Reuters – Six mortar shells landed near a remote Saudi border post close to neighbouring fellow oil producers Iraq and Kuwait on Wednesday, but caused no damage, the kingdom said on Thursday.
The shells hit desert on the far northwestern fringes of the kingdom’s oil producing region and several hundred kilometres from its top fields, source of the world’s largest oil exports and heart of the largest Arab economy.
“Six mortar shells fell in an uninhabited area near the new al-Auja border guard centre of Hafr al-Batin in the Eastern Province. Thank God no damage resulted from it,” said General Mohammed al-Ghamdi, the border guard media spokesman, in a statement carried by the official Saudi Press Agency.
Ghamdi said he had been in contact with border guards of “neighbouring countries” to take necessary measures to determine the source of mortar fire and prevent it recurring.
Saudi news website sabq.org published photographs showing what it said were small craters in the desert caused by the impact of the shells.

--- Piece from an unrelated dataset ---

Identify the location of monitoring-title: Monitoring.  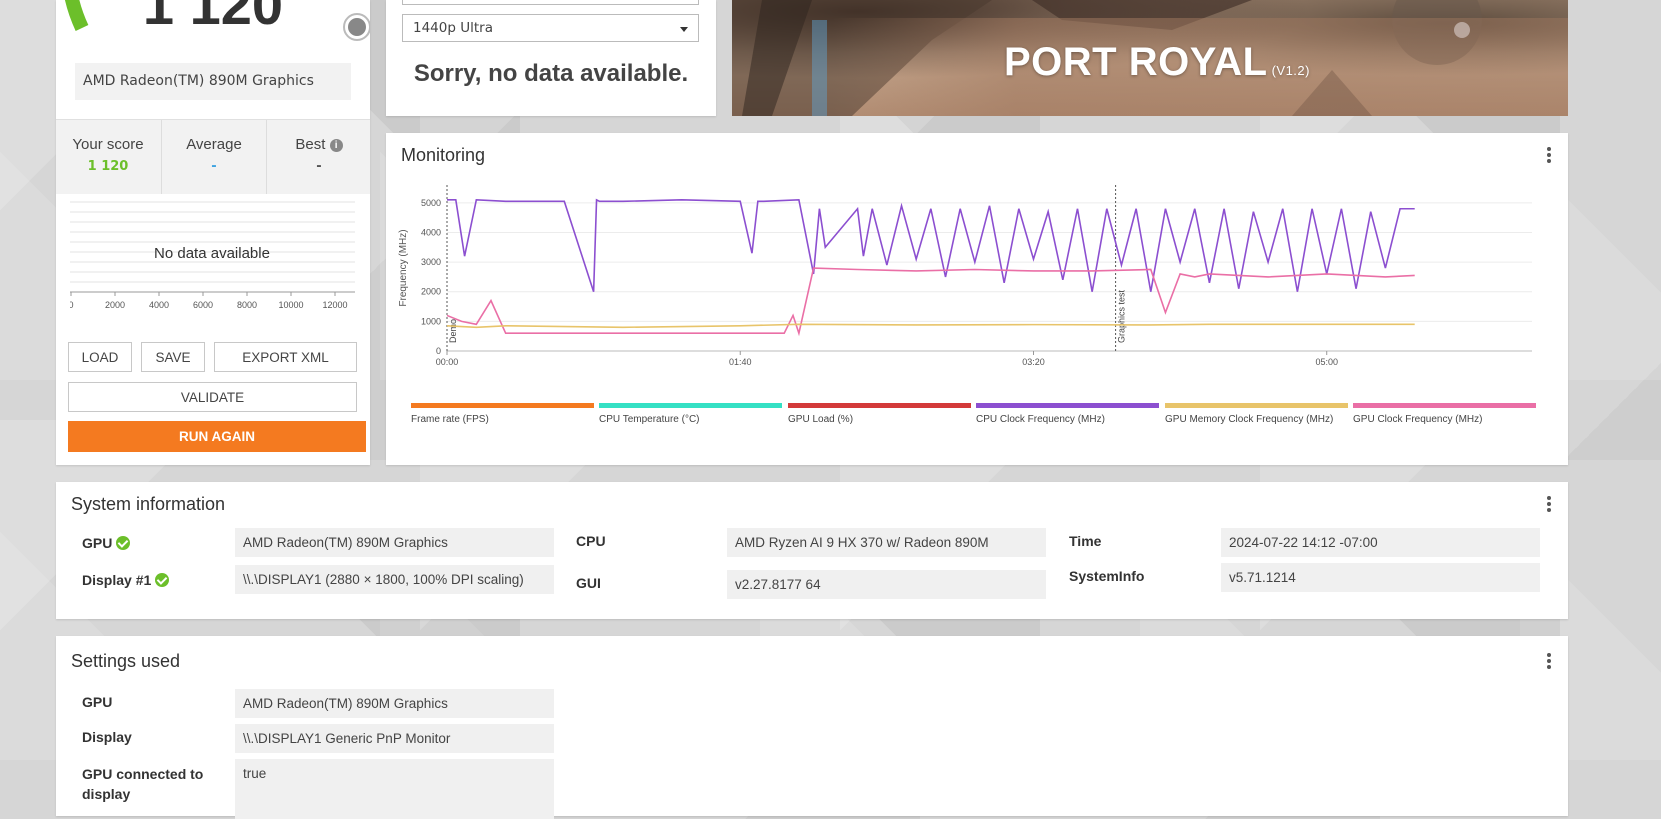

A high barbed wire fence and a road could be seen in some of the pictures.
Sunni Saudi Arabia, the world’s largest oil exporter and a close ally of Kuwait, has an uneasy relationship with the Shi’a Muslim-led Iraqi government, which it regards as a pawn of its main regional rival Iran.
It has not had an ambassador in Baghdad since before the 1990-91 Gulf War.
Sectarian fighting in Iraq over the past decade has involved Sunni militant groups close to al Qaeda and Shi’a militias which regard Saudi Arabia unfavourably.
Some Iraqi Shi’as support Syrian President Bashar al-Assad in his country’s 2-1/2-year-old civil war, in which Saudi-backed Sunni armed groups are among rebels fighting to end his rule.
Some Shi’a commentators in the region have accused Saudi Arabia of responsibility for suicide bombings that killed 23 people near an Iranian embassy compound in Beirut on Tuesday.
Saudi Arabia said it strongly condemned the attack.
The kingdom has constructed a barricade of fences along its Iraqi border.
Saudi Arabia’s Eastern Province shares around 60 km (38 miles) of border with Iraq near the town of Hafr al-Batin. The border area is deep in the desert, with no towns or villages nearby. The province also borders Kuwait.
Saudi Arabia has significant oil facilities in the Neutral Zone it shares with Kuwait, more than 100 km (62 miles) from Hafr al-Batin, but its main oil and gas fields are located much further to the southeast, hundreds of km away.